┏━━

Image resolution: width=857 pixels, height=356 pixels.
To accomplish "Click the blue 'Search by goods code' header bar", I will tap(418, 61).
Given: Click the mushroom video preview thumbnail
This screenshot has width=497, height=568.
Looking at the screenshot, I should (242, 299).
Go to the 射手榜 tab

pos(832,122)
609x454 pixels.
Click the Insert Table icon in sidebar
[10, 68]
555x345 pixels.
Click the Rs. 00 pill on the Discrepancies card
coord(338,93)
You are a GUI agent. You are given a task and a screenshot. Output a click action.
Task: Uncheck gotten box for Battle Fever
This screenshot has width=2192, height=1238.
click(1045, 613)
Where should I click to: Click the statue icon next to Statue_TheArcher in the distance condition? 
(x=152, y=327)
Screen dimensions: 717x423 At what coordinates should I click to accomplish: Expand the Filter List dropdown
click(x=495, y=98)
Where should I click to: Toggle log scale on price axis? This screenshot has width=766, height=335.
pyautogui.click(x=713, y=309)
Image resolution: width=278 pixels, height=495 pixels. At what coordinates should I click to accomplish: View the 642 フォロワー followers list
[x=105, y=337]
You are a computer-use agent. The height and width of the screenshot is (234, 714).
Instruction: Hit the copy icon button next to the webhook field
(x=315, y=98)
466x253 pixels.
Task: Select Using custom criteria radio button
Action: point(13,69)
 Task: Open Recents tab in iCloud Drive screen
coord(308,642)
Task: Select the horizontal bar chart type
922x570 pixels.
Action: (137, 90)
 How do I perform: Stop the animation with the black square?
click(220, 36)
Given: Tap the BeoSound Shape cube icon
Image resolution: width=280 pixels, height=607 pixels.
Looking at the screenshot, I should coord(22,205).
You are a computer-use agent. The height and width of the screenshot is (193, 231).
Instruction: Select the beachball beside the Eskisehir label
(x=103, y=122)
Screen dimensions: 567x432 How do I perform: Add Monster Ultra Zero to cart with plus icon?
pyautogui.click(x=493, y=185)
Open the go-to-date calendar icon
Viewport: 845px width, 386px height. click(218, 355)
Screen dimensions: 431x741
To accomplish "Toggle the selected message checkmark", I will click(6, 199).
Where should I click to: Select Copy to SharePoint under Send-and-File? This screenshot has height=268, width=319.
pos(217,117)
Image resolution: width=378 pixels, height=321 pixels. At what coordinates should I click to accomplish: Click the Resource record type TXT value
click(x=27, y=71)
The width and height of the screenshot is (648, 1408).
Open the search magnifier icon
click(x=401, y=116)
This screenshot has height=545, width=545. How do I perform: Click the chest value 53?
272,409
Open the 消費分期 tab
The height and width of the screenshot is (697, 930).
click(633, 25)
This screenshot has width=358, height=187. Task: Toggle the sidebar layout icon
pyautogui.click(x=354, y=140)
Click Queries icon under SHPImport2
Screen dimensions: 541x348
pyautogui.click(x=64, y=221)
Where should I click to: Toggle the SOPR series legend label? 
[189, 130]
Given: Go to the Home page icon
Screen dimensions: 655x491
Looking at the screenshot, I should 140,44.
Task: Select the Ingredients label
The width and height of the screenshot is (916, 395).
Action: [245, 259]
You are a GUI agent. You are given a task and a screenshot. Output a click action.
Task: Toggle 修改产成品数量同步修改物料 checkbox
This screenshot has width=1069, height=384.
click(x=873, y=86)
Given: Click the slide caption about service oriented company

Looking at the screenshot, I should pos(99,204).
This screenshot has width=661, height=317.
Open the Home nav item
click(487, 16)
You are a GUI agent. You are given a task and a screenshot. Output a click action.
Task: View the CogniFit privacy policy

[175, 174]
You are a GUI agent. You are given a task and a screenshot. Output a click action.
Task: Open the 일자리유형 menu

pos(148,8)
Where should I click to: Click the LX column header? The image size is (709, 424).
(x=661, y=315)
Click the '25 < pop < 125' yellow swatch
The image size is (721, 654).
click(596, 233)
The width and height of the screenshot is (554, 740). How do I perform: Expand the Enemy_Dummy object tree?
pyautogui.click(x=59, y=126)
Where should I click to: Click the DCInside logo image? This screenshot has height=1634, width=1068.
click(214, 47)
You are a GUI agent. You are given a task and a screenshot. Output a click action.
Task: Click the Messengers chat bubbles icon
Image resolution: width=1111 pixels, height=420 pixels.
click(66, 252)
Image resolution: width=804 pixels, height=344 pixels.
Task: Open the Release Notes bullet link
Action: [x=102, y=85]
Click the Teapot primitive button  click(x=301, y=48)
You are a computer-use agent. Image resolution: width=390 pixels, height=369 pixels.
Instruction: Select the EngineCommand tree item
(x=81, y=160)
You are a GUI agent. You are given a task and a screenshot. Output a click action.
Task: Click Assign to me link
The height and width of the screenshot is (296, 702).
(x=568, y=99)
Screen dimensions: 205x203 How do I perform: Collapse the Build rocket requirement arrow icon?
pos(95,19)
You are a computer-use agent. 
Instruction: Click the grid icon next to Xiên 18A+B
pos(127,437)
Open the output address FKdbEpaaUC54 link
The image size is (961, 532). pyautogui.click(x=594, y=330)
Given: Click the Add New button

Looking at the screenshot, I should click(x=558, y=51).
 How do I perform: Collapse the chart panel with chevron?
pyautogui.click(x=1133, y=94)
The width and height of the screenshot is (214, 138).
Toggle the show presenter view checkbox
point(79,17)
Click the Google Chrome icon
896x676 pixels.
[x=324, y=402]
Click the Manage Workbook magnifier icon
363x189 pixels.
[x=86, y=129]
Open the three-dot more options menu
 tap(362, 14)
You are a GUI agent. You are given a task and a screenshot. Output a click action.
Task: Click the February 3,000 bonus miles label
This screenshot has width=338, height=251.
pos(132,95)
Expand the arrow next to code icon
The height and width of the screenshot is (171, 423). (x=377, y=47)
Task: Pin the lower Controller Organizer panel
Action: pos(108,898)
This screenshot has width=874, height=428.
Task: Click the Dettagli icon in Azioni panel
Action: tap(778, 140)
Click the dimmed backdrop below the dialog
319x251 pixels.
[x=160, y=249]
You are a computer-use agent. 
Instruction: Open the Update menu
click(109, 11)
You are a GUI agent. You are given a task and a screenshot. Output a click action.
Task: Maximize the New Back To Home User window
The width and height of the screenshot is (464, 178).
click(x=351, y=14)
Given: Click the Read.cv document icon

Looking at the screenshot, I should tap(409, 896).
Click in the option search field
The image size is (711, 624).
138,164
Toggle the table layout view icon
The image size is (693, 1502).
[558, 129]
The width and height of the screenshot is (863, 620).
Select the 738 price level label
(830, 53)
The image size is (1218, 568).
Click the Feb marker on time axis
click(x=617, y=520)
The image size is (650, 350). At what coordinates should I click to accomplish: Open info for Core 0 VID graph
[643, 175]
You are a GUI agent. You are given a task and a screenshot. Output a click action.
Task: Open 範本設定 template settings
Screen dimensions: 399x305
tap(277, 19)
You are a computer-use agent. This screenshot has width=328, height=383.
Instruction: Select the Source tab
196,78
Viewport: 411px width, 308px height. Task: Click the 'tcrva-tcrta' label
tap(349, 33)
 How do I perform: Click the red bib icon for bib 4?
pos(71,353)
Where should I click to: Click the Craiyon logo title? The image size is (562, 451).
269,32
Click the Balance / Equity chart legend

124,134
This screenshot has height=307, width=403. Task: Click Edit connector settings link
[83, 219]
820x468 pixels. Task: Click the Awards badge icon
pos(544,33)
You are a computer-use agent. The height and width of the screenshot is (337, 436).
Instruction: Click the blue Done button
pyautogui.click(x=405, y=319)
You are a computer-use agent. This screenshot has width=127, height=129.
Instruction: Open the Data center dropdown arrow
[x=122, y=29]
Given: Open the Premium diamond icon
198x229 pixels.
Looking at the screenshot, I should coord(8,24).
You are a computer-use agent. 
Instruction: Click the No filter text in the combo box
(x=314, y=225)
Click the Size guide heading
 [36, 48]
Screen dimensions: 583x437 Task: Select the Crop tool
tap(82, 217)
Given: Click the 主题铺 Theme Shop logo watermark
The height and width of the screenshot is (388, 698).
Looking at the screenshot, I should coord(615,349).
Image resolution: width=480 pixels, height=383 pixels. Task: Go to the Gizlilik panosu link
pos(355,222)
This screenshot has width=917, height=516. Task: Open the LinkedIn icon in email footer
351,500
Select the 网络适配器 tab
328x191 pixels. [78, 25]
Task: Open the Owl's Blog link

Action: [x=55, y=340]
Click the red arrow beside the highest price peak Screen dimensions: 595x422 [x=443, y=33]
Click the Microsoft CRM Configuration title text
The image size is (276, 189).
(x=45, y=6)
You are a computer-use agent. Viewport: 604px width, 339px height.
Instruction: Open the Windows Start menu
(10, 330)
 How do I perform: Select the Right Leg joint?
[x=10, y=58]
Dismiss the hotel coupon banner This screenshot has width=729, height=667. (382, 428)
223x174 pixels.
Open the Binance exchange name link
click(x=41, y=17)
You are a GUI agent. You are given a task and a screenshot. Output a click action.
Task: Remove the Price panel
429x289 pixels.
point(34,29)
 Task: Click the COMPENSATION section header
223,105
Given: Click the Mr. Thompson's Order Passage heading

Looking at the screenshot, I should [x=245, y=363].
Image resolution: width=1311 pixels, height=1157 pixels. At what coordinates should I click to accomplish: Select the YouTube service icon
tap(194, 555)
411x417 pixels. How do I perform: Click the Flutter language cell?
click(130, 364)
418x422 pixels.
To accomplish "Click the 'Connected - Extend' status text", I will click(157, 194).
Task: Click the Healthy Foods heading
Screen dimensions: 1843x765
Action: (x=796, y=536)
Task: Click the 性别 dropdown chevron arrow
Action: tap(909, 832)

┗━━

> _Directions_
Transcribe, exactly and without additions, the lines of the records above, beginning with the line that contains "Given: Click the Read.cv document icon" and ending with the line that contains "The width and height of the screenshot is (863, 620).", both included.

> _Finished exercise_
Given: Click the Read.cv document icon

Looking at the screenshot, I should tap(409, 896).
Click in the option search field
The image size is (711, 624).
138,164
Toggle the table layout view icon
The image size is (693, 1502).
[558, 129]
The width and height of the screenshot is (863, 620).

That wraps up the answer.